--- Source passage ---
* * * *

Out on the Street, by Mari Biella
I haven’t
been very much in evidence for the past two weeks or so. In the unlikely event
that anyone is wondering why, it’s because I’ve been away on a work trip. I’ve
just returned from accompanying a group of over fifty Italian teenagers on a
trip to Brighton and, as you can no doubt imagine, I’m knackered.
Brighton is
a curious place. An ultra-hip hangout for the right-on, it also has all the
traditional trappings of British seaside resorts, as well as some haunting
reminders of its past as a humble fishing village. Rough sleepers bed down not
far from the Royal Pavilion, once the refuge of an overindulged Prince Regent
with lavish tastes. Brighton struck me – though I could well be wrong about
this – as perhaps being one of the very few remaining places, certainly in the UK, where
someone might just be able to live on a shoestring while pursuing a creative
career of the kind that is not usually particularly lucrative. Certainly
Brighton has a thriving cultural scene, and a healthy respect for the arts.
This collective
creative impulse finds one of its most visible expressions in the city’s street
art.

* * * *

Stored items from a collection:
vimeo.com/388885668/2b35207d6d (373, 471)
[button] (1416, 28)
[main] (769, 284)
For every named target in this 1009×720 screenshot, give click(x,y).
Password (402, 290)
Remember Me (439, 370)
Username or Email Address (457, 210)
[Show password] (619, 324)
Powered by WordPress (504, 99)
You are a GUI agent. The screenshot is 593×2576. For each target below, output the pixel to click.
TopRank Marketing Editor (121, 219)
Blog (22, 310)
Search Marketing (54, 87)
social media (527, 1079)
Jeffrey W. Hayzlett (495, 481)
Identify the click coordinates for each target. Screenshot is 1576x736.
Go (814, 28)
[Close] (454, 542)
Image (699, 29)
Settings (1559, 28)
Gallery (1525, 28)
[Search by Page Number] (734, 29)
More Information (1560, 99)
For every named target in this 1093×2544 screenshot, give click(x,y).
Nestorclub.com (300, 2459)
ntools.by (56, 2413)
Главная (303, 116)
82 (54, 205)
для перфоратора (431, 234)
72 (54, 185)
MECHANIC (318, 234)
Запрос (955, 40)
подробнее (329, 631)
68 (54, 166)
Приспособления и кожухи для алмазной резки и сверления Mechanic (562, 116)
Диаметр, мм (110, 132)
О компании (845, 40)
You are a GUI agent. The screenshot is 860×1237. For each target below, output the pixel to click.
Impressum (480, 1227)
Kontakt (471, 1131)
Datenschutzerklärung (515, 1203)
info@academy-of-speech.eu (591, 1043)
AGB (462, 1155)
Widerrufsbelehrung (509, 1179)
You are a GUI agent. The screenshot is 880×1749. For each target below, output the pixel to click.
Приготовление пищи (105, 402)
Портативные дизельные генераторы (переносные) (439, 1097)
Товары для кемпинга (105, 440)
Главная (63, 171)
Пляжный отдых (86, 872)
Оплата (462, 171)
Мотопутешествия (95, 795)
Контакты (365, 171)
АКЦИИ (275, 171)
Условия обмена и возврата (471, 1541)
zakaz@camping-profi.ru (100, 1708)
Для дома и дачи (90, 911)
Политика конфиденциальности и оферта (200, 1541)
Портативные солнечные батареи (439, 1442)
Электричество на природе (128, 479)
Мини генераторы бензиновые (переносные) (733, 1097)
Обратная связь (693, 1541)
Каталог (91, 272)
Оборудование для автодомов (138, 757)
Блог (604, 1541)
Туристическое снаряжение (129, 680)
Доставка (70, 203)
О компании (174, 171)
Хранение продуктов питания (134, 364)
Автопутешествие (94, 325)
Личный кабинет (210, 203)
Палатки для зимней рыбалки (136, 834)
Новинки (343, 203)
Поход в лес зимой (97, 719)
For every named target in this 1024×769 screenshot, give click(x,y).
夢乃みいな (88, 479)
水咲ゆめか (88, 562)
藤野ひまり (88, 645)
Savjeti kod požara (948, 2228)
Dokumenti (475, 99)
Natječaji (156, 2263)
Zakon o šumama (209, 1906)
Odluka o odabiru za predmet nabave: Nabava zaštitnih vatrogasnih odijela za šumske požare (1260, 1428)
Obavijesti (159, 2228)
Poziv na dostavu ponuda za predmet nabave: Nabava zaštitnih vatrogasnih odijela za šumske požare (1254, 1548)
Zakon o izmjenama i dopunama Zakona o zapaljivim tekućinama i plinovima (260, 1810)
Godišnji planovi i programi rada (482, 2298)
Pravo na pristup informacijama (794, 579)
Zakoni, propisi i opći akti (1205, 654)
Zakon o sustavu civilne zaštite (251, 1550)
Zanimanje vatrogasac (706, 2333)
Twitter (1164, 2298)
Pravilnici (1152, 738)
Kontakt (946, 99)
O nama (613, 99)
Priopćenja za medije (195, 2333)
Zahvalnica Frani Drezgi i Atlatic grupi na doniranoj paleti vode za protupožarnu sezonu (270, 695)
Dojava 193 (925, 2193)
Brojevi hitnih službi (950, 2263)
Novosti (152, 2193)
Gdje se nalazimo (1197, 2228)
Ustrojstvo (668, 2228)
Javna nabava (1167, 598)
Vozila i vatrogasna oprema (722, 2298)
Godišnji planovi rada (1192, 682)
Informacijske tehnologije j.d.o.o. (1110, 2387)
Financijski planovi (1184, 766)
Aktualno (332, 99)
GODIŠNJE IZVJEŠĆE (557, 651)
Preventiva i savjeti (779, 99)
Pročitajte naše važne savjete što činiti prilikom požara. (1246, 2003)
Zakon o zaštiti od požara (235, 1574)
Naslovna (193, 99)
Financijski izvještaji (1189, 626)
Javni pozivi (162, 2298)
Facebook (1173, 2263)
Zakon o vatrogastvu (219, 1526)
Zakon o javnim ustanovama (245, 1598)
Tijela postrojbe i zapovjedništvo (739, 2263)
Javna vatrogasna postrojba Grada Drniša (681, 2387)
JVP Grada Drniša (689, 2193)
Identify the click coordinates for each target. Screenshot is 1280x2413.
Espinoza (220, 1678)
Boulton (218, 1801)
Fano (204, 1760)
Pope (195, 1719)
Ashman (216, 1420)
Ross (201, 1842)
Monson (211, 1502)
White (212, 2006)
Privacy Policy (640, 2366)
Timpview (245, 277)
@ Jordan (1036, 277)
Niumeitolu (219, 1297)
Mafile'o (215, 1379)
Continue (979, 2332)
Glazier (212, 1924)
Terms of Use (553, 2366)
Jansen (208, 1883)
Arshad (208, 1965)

* * * *

--- Exercise directions ---
Continue Mari Biella's piece on Brighton from the point where it stops.

--- Response to the task ---
Street art |
The street. It’s the place where many of us spend much of our time, and yet which is usually not shaped by us in any significant way. It’s a social place, belonging to everyone or no one at all, and an egalitarian place too: anyone can walk down any public street, just as they please. Street art, arising from its more humble parent, graffiti, takes art out of the gallery or the millionaire’s sitting room and into that shared, common space. Practised by and for everyday people, rather than an elite, it is driven by a variety of aims and ideals, but often has a strong subversive streak. The street, the wall, the world itself, become both canvas and gallery.
Street art
is usually uncommissioned, frequently illegal. Created by anonymous artists using
pseudonyms (by necessity, if they don’t want to be arrested), it is
provocative, anarchic, political, and utterly beautiful. Street artists are
often threatened with fines or even jail terms if caught, which seems odd
indeed when the adverts that invade and deface our public spaces, most of them
utterly devoid of artistic merit, are not just legal but judged to be entirely
acceptable. The usual concerns of copyright or commercial value are, by
necessity, somewhat immaterial, not least because the art in question might be scrubbed
out or painted over at any time. Street art removes the middle men and
gatekeepers of the art world at a swipe, and flicks a paint-stained finger at
the establishment.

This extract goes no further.